* Task requirements
Make an exact copy of the records, and keep the pictures out of it.

* Data to examine
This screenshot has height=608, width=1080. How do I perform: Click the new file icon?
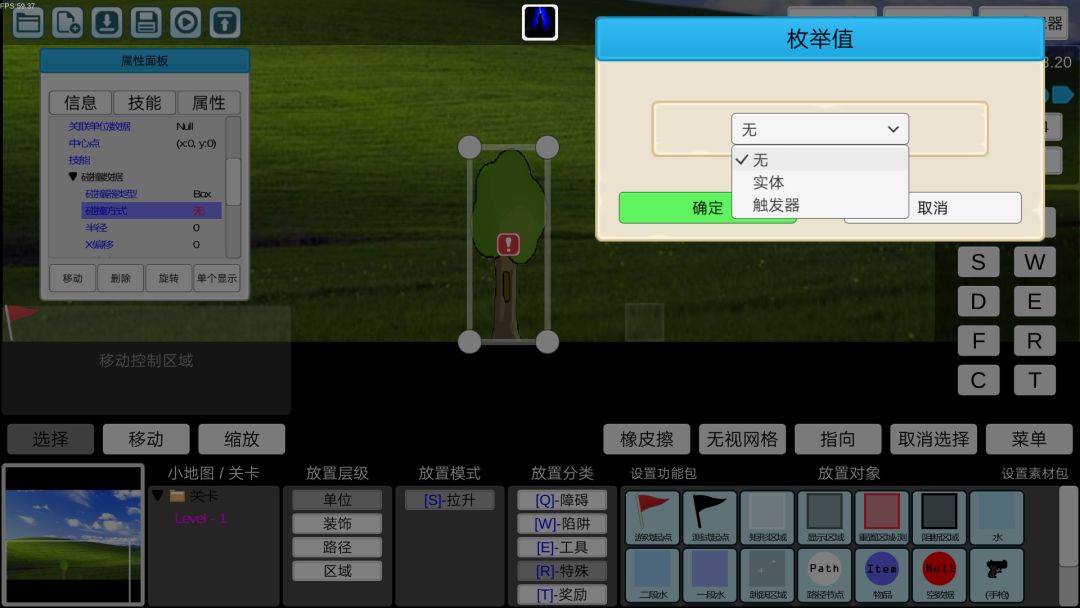point(68,23)
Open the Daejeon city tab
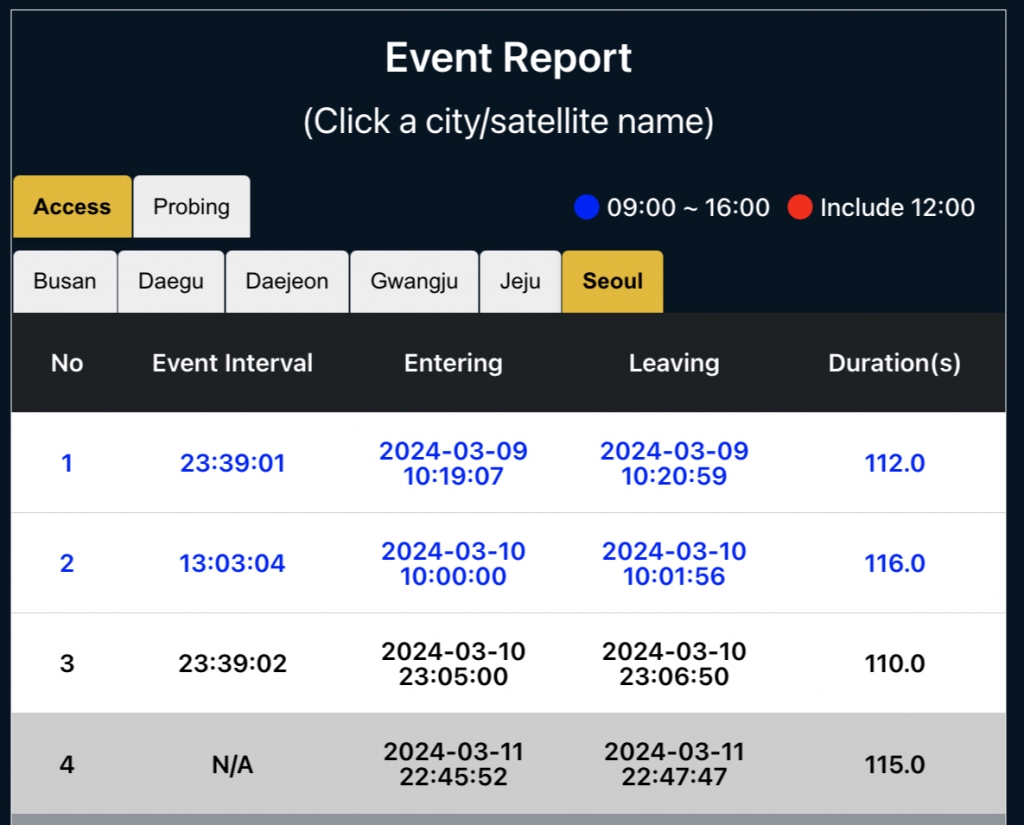 pos(287,281)
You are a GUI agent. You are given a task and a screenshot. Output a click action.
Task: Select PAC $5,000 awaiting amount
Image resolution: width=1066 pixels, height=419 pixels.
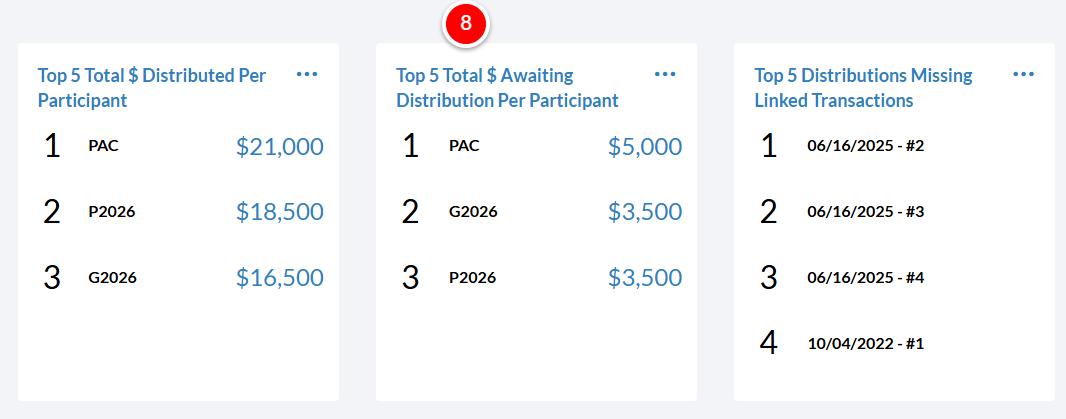(644, 146)
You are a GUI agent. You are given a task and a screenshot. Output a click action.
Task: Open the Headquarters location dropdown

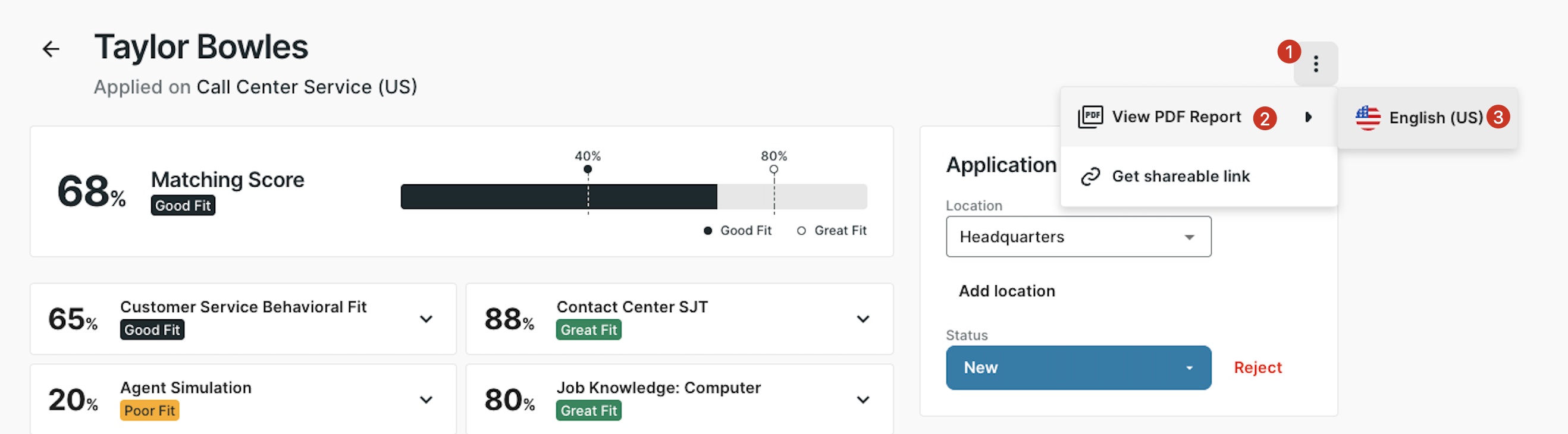click(1078, 237)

* Exercise output
This screenshot has height=608, width=1080. How do I perform: Click the new file icon?
point(68,23)
Open the Daejeon city tab
 pos(287,281)
You are a GUI agent. You are given a task and a screenshot. Output a click action.
Task: Select PAC $5,000 awaiting amount
Image resolution: width=1066 pixels, height=419 pixels.
(644, 146)
You are a GUI agent. You are given a task and a screenshot. Output a click action.
Task: Open the Headquarters location dropdown

click(1078, 237)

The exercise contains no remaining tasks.